** Source data **

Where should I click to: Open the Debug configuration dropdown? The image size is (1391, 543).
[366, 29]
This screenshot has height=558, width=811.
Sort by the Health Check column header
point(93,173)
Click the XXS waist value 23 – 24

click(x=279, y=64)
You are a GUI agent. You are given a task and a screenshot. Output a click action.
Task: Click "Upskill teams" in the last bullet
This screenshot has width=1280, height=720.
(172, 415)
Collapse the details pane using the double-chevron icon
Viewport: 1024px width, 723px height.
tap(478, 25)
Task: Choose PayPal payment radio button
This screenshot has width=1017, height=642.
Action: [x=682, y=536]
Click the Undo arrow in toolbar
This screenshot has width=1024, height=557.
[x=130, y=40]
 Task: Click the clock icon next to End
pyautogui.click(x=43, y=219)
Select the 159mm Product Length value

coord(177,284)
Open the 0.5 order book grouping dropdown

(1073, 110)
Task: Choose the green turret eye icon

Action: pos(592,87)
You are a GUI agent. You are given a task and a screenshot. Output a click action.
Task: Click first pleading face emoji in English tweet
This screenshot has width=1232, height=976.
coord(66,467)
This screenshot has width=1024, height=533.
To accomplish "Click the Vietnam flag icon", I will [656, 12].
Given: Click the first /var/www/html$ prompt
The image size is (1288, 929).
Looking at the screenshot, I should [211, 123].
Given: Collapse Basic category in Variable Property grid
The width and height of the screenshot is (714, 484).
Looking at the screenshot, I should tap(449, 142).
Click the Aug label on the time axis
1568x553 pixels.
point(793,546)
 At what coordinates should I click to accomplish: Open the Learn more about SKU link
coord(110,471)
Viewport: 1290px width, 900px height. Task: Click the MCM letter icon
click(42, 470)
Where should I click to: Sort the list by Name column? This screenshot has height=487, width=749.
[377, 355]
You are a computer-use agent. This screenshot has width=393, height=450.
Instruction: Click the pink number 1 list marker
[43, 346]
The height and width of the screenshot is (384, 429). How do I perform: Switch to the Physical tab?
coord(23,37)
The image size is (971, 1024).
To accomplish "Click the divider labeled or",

** Task to complete **
Copy out every one of the lines above word for word, with nothing changed.

** Solution to this exercise **
Where should I click to: Open the Debug configuration dropdown? The image size is (1391, 543).
[366, 29]
This screenshot has height=558, width=811.
Sort by the Health Check column header
point(93,173)
Click the XXS waist value 23 – 24

click(x=279, y=64)
You are a GUI agent. You are given a task and a screenshot. Output a click action.
Task: Click "Upskill teams" in the last bullet
This screenshot has width=1280, height=720.
(172, 415)
Collapse the details pane using the double-chevron icon
Viewport: 1024px width, 723px height.
tap(478, 25)
Task: Choose PayPal payment radio button
This screenshot has width=1017, height=642.
Action: [x=682, y=536]
Click the Undo arrow in toolbar
This screenshot has width=1024, height=557.
[x=130, y=40]
 Task: Click the clock icon next to End
pyautogui.click(x=43, y=219)
Select the 159mm Product Length value

coord(177,284)
Open the 0.5 order book grouping dropdown

(1073, 110)
Task: Choose the green turret eye icon

Action: pos(592,87)
You are a GUI agent. You are given a task and a screenshot. Output a click action.
Task: Click first pleading face emoji in English tweet
This screenshot has width=1232, height=976.
coord(66,467)
This screenshot has width=1024, height=533.
To accomplish "Click the Vietnam flag icon", I will [656, 12].
Given: Click the first /var/www/html$ prompt
The image size is (1288, 929).
Looking at the screenshot, I should [211, 123].
Given: Collapse Basic category in Variable Property grid
The width and height of the screenshot is (714, 484).
Looking at the screenshot, I should tap(449, 142).
Click the Aug label on the time axis
1568x553 pixels.
point(793,546)
 At what coordinates should I click to accomplish: Open the Learn more about SKU link
coord(110,471)
Viewport: 1290px width, 900px height. Task: Click the MCM letter icon
click(42, 470)
Where should I click to: Sort the list by Name column? This screenshot has height=487, width=749.
[377, 355]
You are a computer-use agent. This screenshot has width=393, height=450.
Instruction: Click the pink number 1 list marker
[43, 346]
The height and width of the screenshot is (384, 429). How do I perform: Switch to the Physical tab?
coord(23,37)
The image size is (971, 1024).
To accomplish "Click the divider labeled or",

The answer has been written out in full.